See the link for more, and thanks for a good laugh, Matthew!
Use this one simple trick for PURE vowels!
(Presumably the trick is to assign them to several other vowel classes, and a few of them to vowel-glide-vowel combinations like tour.)
Linguists warn “English has no future.”
Coalition to strengthen English verbs warns “too many English verbs are weak.”
Unlock the ancient secret of Gematria!
(Or the number system, anyway, which is more useful than the numerology.)
Did ALL EARTH’s LANGUAGES originate at the North Pole?
(No. There was a suggestion about Indo-European, apparently based on the astronomy of the Rig Veda. Indo-European didn’t either. Unfortunately non-linguists often confuse the origin of one family with the origin of all languages.)

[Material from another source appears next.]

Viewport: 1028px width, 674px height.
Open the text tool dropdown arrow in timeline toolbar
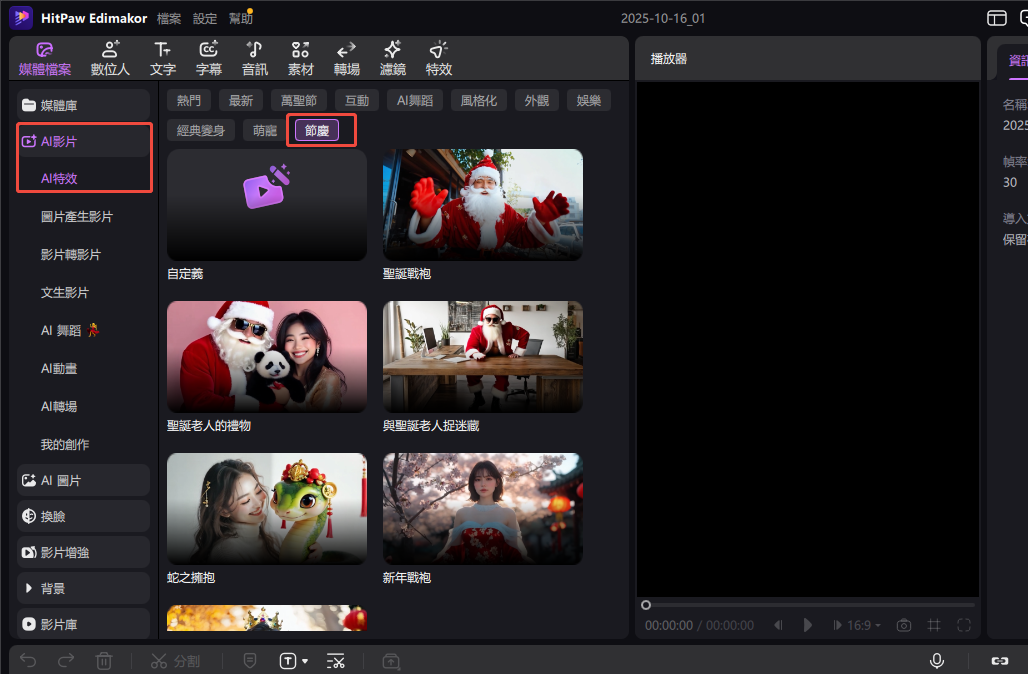(x=305, y=661)
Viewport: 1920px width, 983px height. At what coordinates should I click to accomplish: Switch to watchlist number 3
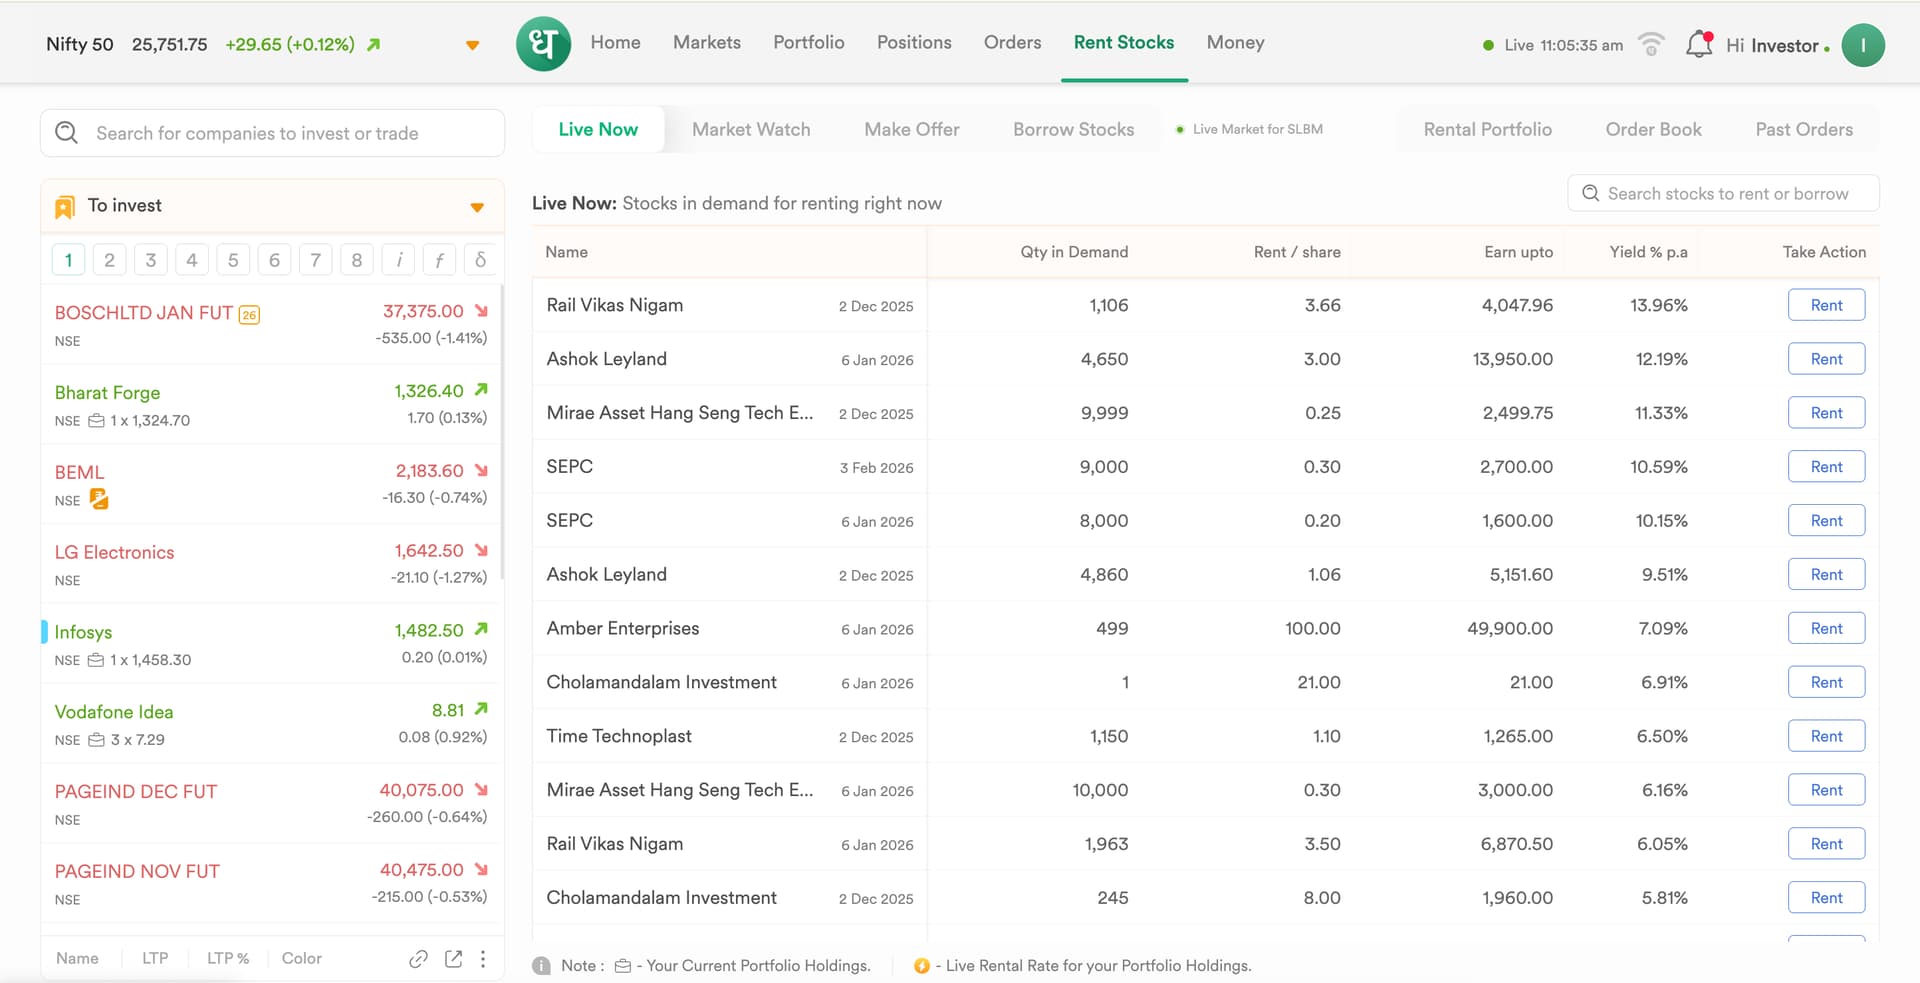(x=151, y=260)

The ten most common grammatical errors (number seven will really annoy you!)
MIT genius will teach you not to learn a foreign language ever again!

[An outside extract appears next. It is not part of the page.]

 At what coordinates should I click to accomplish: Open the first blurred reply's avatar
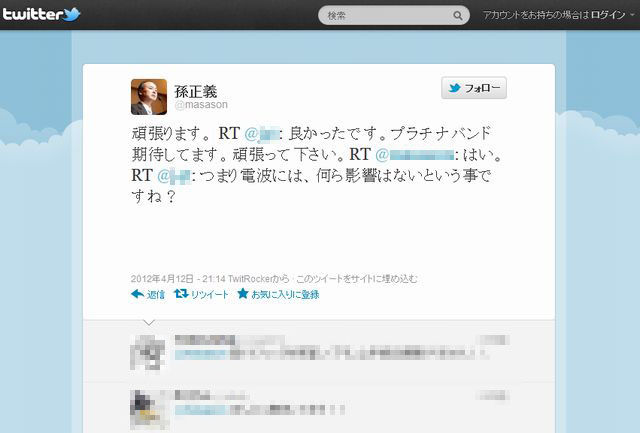click(x=148, y=352)
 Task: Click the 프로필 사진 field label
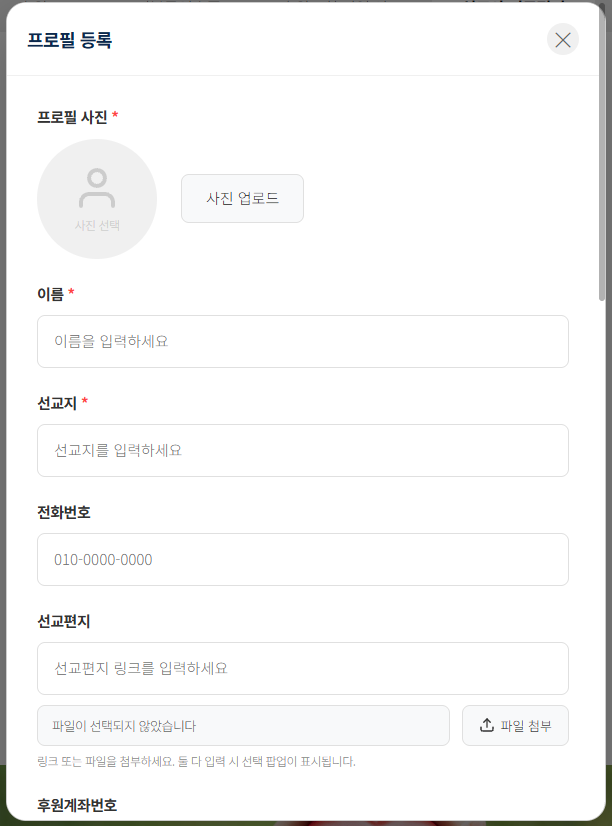72,117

I have in all seriousness seen the clickbait headline “Linguists hate him!” It was (supposedly) advertising some kind of language-learning program. As if linguists are people who make their boatloads of cash by cornering the market on teaching languages.
“What to do if imperfective is the only aspect in your life”

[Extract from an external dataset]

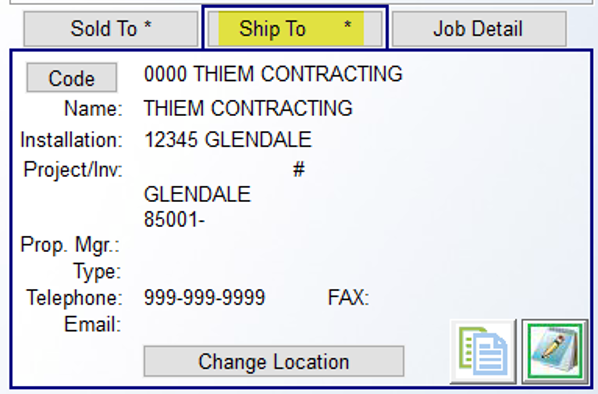This screenshot has height=394, width=598.
Task: Click the Change Location button
Action: point(274,361)

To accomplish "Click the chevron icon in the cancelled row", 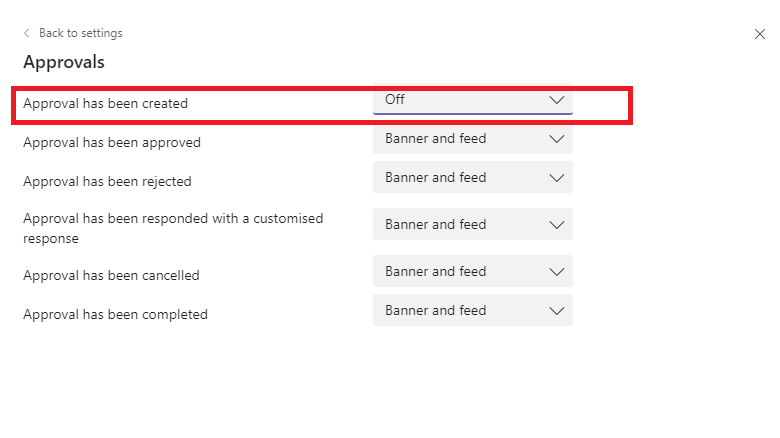I will click(557, 272).
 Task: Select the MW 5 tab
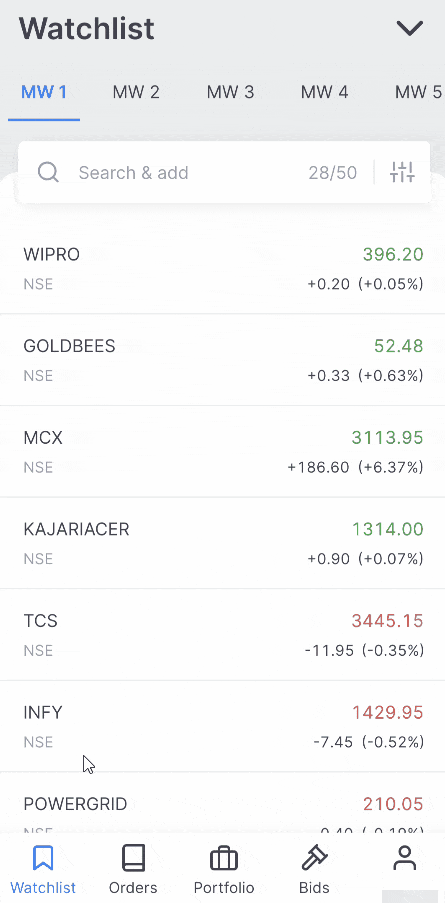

“As if linguists are people who make their boatloads of cash by cornering the market on teaching languages.”
No, linguists are people who carefully explain to you what a linguist is, with special attention to ruling out any idea of being a polyglot, language teacher or interpreter.
Do spam ads count? “From a past imperfect to a future tense. These feminine singulars are waiting for a copula near you.”
@ Bathrobe: that’s deep, man!
@Trond: And that’s naughty!
The first rule of Linguist Club is you explain who belongs to Linguist Club.
(The first rule of Fish Club is that whales are not fish.)
whales are not fish
Fake news.
The first rule of Linguist Club is that you talk about talking.
@Trond: And that’s naughty!
Perhaps. But it would have been better if it made sense as an actual linguistic article. Maybe something like “These Russian feminine singulars have never been the object of a copula. Some of them are indeclinable.”
The First Rule of Tautology Club
Remember transformational grammar? You won’t believe what it looks like today!
One morning Noam Chomsky awoke to find himself transformed into a Bare Phrase Structure.
“These Russian feminine singulars have never been the object of a copula. Some of them are indeclinable.”
“This man showed local singles how to master bilabial trills. His talk left them speechless.”
You thought -path and -logy were the only things that went with ‘socio’ and ‘psycho’. Think again.
Ten ways to turn unergatives into ergatives without using an agent.
This woman in has discovered a radical new way to change passive into active without a single transformation. Linguists scramble to catch up!
Never suffer from asymmetric Object-sharing again! What the ancient wisdom of the Kusaal can teach us.
(From David Eddyshaw’s grammar)
The previous one was supposed to read:
This woman in (the town where you live) has discovered a radical new way to change passive into active without a single transformation. Linguists scramble to catch up!